Beyond the built-in metrics, you can write your own evaluators in Python, JavaScript, or any language. An evaluator is any program that reads JSON from stdin and writes a score to stdout.

For the comprehensive guide, see custom-evaluators.md in the repository.

Scaffold an Evaluator

agentevals evaluator init my_evaluator

This creates a directory with boilerplate and a manifest:

my_evaluator/
├── my_evaluator.py     # your scoring logic
└── evaluator.yaml      # metadata manifest

You can also list supported runtimes and generate config snippets:

agentevals evaluator runtimes              # show supported languages
agentevals evaluator config my_evaluator \
  --path ./evaluators/my_evaluator.py      # generate config snippet

Implement Scoring Logic

Your function receives an EvalInput with the agent’s invocations and returns an EvalResult with a score between 0.0 and 1.0.

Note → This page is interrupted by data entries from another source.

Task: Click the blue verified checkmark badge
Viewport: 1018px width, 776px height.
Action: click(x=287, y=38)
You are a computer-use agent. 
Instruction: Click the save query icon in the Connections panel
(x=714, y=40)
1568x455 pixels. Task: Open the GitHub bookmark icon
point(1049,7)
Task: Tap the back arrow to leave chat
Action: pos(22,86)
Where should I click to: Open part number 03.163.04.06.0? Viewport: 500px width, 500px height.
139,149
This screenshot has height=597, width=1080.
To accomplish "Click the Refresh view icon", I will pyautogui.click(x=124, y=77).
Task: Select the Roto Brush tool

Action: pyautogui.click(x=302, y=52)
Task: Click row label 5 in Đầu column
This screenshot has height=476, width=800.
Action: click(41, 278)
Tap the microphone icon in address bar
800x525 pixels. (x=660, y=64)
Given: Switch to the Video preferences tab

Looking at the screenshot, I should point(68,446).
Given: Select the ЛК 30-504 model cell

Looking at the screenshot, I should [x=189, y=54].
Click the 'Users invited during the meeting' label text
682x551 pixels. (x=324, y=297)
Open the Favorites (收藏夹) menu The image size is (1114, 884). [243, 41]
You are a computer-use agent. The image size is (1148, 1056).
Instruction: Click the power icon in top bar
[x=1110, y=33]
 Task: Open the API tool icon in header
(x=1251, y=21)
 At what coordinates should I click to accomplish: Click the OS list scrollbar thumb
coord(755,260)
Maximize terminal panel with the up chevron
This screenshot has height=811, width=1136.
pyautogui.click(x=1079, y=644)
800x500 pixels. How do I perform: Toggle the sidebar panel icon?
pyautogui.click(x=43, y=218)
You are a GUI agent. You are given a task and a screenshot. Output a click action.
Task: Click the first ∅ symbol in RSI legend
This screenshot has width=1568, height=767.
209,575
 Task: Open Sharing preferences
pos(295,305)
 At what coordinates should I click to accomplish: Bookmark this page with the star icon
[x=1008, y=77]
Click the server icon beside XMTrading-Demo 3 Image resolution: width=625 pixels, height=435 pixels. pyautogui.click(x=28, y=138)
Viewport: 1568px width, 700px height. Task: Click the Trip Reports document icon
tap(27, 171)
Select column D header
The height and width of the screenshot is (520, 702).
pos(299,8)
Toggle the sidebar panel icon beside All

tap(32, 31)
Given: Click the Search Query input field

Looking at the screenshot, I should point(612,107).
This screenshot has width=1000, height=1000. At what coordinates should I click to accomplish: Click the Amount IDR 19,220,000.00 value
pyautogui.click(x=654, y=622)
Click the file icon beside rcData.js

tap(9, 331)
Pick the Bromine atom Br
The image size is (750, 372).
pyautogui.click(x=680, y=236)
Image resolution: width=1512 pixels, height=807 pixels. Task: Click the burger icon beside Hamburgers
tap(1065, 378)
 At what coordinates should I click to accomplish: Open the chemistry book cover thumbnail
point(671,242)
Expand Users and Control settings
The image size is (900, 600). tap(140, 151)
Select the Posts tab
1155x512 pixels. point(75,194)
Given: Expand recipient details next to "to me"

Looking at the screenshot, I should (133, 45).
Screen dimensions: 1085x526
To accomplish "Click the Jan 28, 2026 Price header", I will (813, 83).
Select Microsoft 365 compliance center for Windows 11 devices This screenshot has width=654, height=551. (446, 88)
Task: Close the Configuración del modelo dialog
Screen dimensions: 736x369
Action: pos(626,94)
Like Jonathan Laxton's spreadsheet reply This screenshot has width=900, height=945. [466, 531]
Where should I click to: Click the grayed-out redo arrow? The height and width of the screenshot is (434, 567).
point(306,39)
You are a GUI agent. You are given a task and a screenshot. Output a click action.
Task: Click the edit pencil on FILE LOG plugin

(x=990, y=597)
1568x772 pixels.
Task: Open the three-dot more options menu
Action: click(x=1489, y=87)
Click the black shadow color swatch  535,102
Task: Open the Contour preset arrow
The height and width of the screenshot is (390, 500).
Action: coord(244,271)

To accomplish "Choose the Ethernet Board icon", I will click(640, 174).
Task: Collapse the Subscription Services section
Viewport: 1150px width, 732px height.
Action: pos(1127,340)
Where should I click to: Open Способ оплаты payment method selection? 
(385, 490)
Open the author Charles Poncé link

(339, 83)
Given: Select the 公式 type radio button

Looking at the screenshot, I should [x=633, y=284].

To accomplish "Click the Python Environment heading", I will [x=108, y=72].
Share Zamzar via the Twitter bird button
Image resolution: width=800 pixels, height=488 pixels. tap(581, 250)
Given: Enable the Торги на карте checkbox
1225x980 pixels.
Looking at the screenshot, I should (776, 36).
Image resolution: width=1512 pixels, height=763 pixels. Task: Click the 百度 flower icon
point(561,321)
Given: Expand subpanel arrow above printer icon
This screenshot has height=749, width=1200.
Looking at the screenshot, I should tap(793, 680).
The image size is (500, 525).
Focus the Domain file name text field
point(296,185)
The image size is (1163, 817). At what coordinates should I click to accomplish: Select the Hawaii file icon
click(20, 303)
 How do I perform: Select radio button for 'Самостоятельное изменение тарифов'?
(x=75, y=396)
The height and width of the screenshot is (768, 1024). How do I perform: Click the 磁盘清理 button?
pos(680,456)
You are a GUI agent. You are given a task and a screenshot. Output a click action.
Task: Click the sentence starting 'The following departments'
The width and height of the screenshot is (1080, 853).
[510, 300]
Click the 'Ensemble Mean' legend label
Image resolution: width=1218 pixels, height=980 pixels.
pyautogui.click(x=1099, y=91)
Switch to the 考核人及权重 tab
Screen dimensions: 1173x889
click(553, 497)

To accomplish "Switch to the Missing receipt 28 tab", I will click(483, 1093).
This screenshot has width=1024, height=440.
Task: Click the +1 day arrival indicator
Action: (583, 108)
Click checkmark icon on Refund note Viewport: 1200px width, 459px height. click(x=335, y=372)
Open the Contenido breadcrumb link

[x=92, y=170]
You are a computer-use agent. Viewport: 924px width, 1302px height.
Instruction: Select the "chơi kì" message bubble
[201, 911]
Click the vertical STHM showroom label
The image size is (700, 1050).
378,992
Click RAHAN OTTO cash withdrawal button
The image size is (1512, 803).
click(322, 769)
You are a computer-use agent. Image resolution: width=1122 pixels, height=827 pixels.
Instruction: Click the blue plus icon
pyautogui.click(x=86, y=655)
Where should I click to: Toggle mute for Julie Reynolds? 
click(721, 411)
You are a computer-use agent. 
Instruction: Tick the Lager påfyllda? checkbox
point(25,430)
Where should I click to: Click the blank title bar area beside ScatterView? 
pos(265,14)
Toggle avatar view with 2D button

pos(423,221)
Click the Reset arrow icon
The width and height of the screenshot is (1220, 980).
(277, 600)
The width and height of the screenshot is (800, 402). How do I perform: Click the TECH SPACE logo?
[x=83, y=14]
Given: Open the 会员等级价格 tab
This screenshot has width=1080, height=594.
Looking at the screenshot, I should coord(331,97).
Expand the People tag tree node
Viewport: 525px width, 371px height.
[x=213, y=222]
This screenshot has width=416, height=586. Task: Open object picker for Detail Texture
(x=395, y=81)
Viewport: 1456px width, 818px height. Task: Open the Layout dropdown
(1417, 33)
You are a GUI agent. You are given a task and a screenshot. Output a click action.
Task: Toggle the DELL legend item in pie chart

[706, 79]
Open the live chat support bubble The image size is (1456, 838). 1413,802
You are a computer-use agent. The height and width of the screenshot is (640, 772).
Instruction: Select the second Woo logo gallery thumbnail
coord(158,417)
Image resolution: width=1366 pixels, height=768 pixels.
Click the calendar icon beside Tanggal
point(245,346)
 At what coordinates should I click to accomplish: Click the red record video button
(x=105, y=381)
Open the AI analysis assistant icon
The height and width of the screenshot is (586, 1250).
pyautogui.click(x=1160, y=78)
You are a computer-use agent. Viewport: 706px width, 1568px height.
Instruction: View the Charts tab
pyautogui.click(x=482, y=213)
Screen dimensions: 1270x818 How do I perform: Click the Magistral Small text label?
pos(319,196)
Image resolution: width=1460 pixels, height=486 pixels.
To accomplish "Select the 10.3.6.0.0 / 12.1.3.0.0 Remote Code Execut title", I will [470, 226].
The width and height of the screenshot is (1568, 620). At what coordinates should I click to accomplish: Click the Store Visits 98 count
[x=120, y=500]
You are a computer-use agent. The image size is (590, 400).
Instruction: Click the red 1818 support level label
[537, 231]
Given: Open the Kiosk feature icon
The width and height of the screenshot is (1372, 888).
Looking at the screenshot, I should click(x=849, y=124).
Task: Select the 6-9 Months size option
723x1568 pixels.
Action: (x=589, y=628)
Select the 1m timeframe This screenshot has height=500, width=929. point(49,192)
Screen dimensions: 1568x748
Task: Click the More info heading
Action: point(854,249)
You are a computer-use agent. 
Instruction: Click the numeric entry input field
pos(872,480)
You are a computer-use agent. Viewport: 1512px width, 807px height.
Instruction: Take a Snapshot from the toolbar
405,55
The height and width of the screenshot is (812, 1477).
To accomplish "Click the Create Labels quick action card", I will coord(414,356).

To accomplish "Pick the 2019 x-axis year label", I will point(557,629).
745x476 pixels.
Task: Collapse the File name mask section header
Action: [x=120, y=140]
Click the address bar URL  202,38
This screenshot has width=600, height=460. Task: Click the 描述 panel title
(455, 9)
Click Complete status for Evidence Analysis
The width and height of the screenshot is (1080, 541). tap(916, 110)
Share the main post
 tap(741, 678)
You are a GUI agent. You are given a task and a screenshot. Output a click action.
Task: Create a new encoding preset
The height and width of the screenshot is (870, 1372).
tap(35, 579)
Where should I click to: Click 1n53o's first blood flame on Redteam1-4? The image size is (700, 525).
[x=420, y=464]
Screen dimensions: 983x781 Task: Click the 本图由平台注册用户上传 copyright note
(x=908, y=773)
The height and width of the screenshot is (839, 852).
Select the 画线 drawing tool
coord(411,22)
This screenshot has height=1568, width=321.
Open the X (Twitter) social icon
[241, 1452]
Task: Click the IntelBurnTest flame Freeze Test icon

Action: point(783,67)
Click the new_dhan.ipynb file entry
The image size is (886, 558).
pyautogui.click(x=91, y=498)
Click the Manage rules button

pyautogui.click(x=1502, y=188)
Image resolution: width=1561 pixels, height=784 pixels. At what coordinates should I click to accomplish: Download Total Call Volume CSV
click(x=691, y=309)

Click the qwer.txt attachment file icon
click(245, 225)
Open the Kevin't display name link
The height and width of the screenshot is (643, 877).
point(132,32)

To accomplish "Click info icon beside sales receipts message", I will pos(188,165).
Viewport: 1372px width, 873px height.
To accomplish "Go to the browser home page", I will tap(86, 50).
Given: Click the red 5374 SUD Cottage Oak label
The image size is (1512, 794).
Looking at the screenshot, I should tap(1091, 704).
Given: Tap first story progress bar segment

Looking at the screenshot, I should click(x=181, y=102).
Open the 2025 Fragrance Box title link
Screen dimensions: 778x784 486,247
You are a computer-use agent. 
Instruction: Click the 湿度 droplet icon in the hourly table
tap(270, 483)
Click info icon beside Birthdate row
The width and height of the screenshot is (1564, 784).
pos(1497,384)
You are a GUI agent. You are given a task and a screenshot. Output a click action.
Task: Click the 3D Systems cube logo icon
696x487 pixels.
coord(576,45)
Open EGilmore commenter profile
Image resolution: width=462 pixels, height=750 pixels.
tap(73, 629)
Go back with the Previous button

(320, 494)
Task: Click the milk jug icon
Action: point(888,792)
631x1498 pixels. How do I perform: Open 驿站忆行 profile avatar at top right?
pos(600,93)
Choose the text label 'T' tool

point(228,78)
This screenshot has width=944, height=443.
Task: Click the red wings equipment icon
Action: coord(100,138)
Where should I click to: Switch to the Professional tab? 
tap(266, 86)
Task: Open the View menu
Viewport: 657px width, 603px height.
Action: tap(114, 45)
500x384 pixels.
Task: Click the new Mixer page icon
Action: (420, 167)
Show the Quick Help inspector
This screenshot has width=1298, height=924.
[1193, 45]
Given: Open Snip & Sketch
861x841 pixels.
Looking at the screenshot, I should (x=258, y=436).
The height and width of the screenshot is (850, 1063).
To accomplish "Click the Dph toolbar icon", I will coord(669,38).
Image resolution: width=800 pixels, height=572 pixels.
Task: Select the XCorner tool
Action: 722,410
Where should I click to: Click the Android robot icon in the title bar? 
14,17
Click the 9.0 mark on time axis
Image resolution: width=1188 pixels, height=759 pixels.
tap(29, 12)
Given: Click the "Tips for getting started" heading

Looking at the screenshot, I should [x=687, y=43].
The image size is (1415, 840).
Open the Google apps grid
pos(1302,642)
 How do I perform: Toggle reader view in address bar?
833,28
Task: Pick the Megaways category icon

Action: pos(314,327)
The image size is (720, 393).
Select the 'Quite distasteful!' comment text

from agentevals_evaluator_sdk import EvalInput, EvalResult, evaluator

@evaluator
def my_evaluator(input: EvalInput) -> EvalResult:
    scores = []
    for inv in input.invocations:
        # Your scoring logic here
        score = 1.0
        scores.append(score)

    return EvalResult(
        score=sum(scores) / len(scores) if scores else 0.0,
        per_invocation_scores=scores,
    )

if __name__ == "__main__":
    my_evaluator.run()

Install the SDK standalone with pip install agentevals-evaluator-sdk (no heavy dependencies).

Reference in Eval Config

# eval_config.yaml
evaluators:
  - name: tool_trajectory_avg_score
    type: builtin

  - name: my_evaluator
    type: code
    path: ./evaluators/my_evaluator.py
    threshold: 0.7

agentevals run trace.json --config eval_config.yaml --eval-set eval_set.json

Community Evaluators

Community evaluators can be referenced directly from the shared evaluators repository using type: remote:

evaluators:
  - name: response_quality
    type: remote
    source: github
    ref: evaluators/response_quality/response_quality.py
    threshold: 0.7
    config:
      min_response_length: 20

Browse available community evaluators on the Evaluators page, or contribute your own.

Supported Languages

Evaluators can be written in any language that reads JSON from stdin and writes JSON to stdout.

Language	Extension	SDK available
Python	`.py`	`pip install agentevals-evaluator-sdk`
JavaScript	`.js`	No SDK yet — just read stdin, write stdout
TypeScript	`.ts`	No SDK yet — just read stdin, write stdout